Why EgoHumanoid is the third stack
In Part 1 on OpenWBT, we started with debuggable whole-body teleoperation: lower-body policy, upper-body IK, simulator first, real robot later. In Part 2 on TWIST2, the focus moved to direct robot data collection with PICO teleoperation, a Redis bus, a low-level controller, and a sim-to-real path. Both stacks place the robot at the center: good demonstrations require the robot to run, the operator to drive the robot, and every latency or tracking issue to directly affect the collected data.
EgoHumanoid asks a different question: if a lab cannot collect thousands of clean robot episodes yet, can it use egocentric human demonstrations? The OpenDriveLab/EgoHumanoid repository describes a framework that co-trains a VLA policy from human first-person demonstrations plus a limited amount of robot data. The EgoHumanoid project page highlights two alignment modules: view alignment reduces the camera-view gap between humans and robots, while action alignment maps human motion into a robot-compatible action space. This is the key difference from TWIST2. TWIST2 tries to make robot teleoperation better; EgoHumanoid tries to make human data more robot-ready.
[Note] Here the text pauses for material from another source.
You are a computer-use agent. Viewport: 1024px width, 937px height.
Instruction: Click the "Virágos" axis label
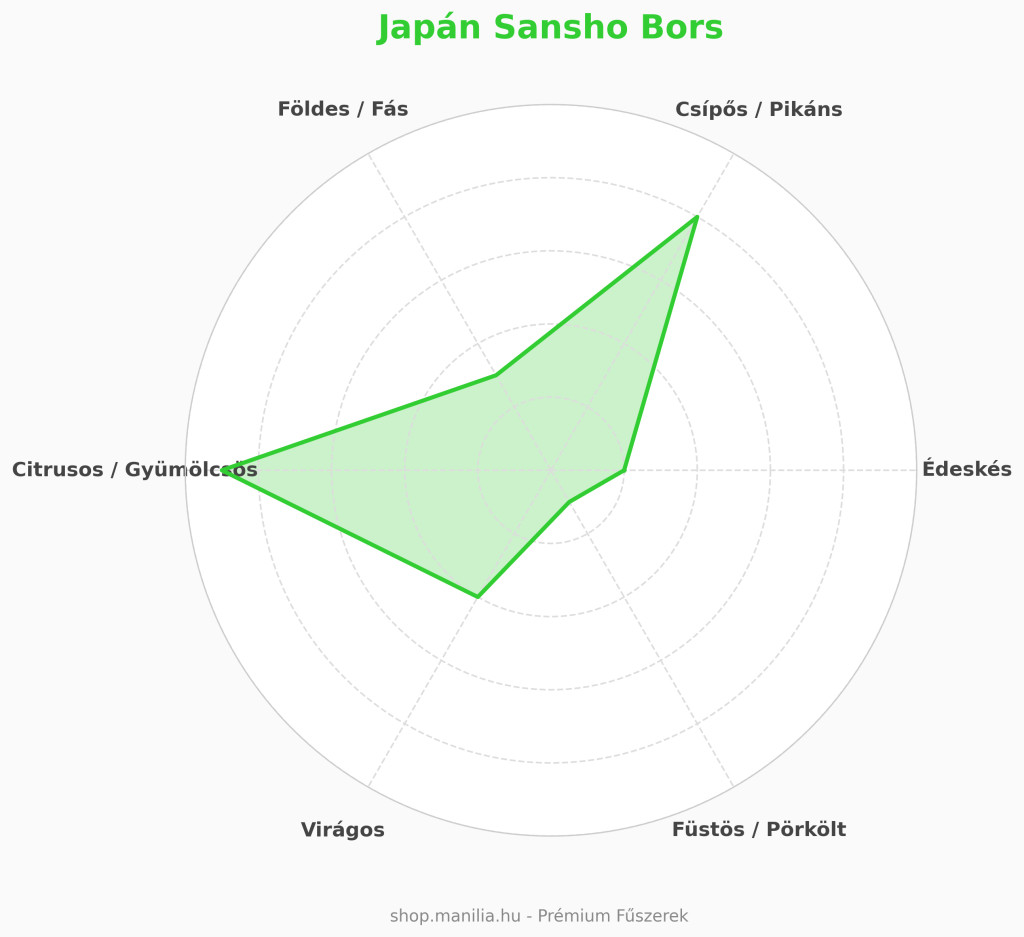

This post follows the four-step path exposed by the repository: collect robot/human data, run data_alignment/human_data_process/run_human_data_pipeline.sh, convert HDF5 to LeRobot with data_alignment/convert_to_lerobot.py, then train and deploy with scripts/train.py, scripts/serve_policy.py, and scripts/deploy.py. The most important work is not the final deployment command. It is the alignment layer in the middle: view_alignment/viewport_transform_batch_h5.py with cache_3d.py for images, and process_navigation_pipeline.py with add_hand_status.py for actions.
Series roadmap
- OpenWBT: G1 Teleop in MuJoCo/Isaac: build the environment, verify ONNX policies, and understand lower-body joystick plus upper-body IK.
- TWIST2: PICO Teleop and G1 Sim2Real: use PICO teleop, Redis, and a low-level controller to collect direct robot data.
- EgoHumanoid: Human Demos to G1 VLA: turn egocentric human demonstrations into HDF5/LeRobot data with images, navigation commands, and hand status.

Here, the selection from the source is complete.